Spring 2010

Bachelor Pad Revolution

Josef Albers and the Command Records look

Eva Díaz

From 1959 to 1961, the artist Josef Albers designed seven LP album covers for Command Records. The first, Persuasive Percussion, with music by drummer-bandleader Terry Snyder, was a number one hit on the charts for thirteen weeks and stayed in the top forty for over two years. Its cover design is starkly graphic: a ten by twenty-two grid of black dots, each one centimeter in diameter, fills its bottom half. By the eleventh row, some of the dots have levitated out of their pre-determined berths, lending the composition a spacey-staccato quality.

Persuasive Percussion, 1959.

I collect these Command albums; it’s probably as close as I’ll ever get to owning an Albers. Ironically, I’ve never listened to them; my record player has been out of commission for years. So until recently, I didn’t get a chance to experience how the graphic designs of one of the twentieth century’s most respected artists, and its preeminent color theorist, enhanced what I took to be the light elevator-music fare of albums promising “persuasive” percussion.

Finally, I heard some of the tracks on Youtube, on which there is a surprising amount of amateur footage employing the recordings. Many depict the record revolving on a turntable, some with the Albers album sleeve propped up behind the player.

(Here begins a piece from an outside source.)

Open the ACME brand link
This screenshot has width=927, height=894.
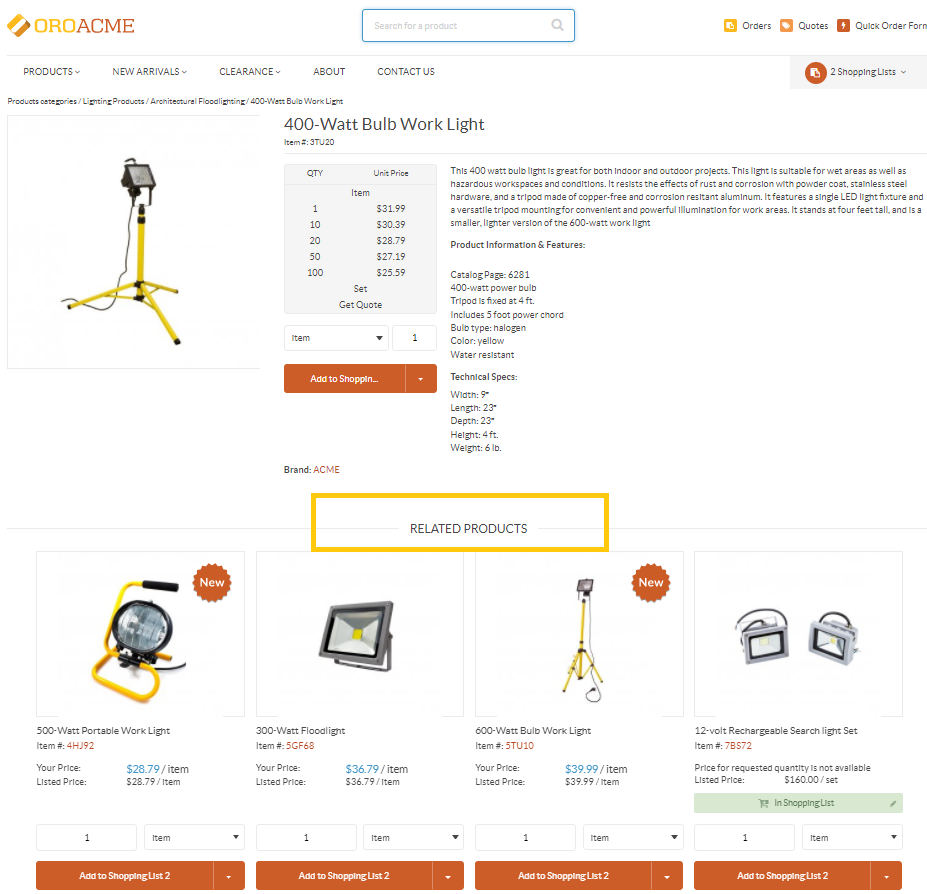coord(326,469)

At first, these watching-paint-dry visuals puzzled me, but I came to understand that the high-fidelity sound of the pioneering stereo effects employed by Command Records founder Enoch Light attracts serious audiophiles who use the albums as test records for the main event: their expensive hi-fi setups, which they were showing off on the decidedly lo-fi website. Yet for all its technical virtuosity, the Light sound is itself muzak-y lite, an uninspired selection of recent pop hits covered as instrumental Latin jazzy confections. A reissue of Persuasive Percussion ran the phrase “BACHELOR PAD MUSIC” in a banner across its cover. In short, Enoch Light provided “sophisticated” lounge music for the Playboy man.

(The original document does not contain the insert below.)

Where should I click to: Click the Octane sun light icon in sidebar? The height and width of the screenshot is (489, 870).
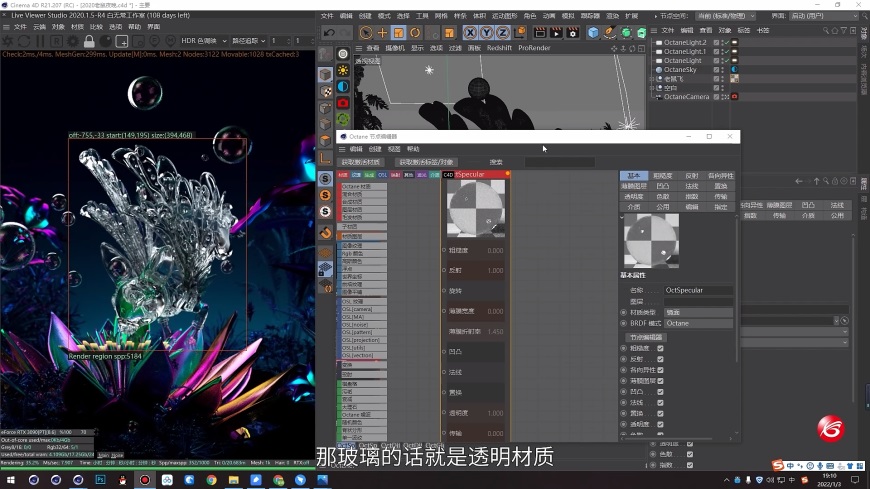(x=343, y=70)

This was not what I associated with Albers, the Bauhaus master hired by Black Mountain College and later a professor at Yale University. Was this the case of the mandarin following the lure of mainstream success but instead veering headfirst toward the insipid? Not so: Albers’ output was, in fact, tremendously catholic, which may explain why Enoch Light’s daughter Julie, a student of Albers’s at Black Mountain College, recommended him to her father. Albers began his career at the Bauhaus as a glass artist, became the teaching master of the furniture workshop, and later led the wallpaper design workshop. At Black Mountain, he pursued a diverse sensibility, producing photographs, photomontages, furniture, lithographs, wood- and linoleum cuts, pen-and-ink drawings, and oil paintings, as well as a great deal of the college’s design output, including its dramatic concentric circle logo.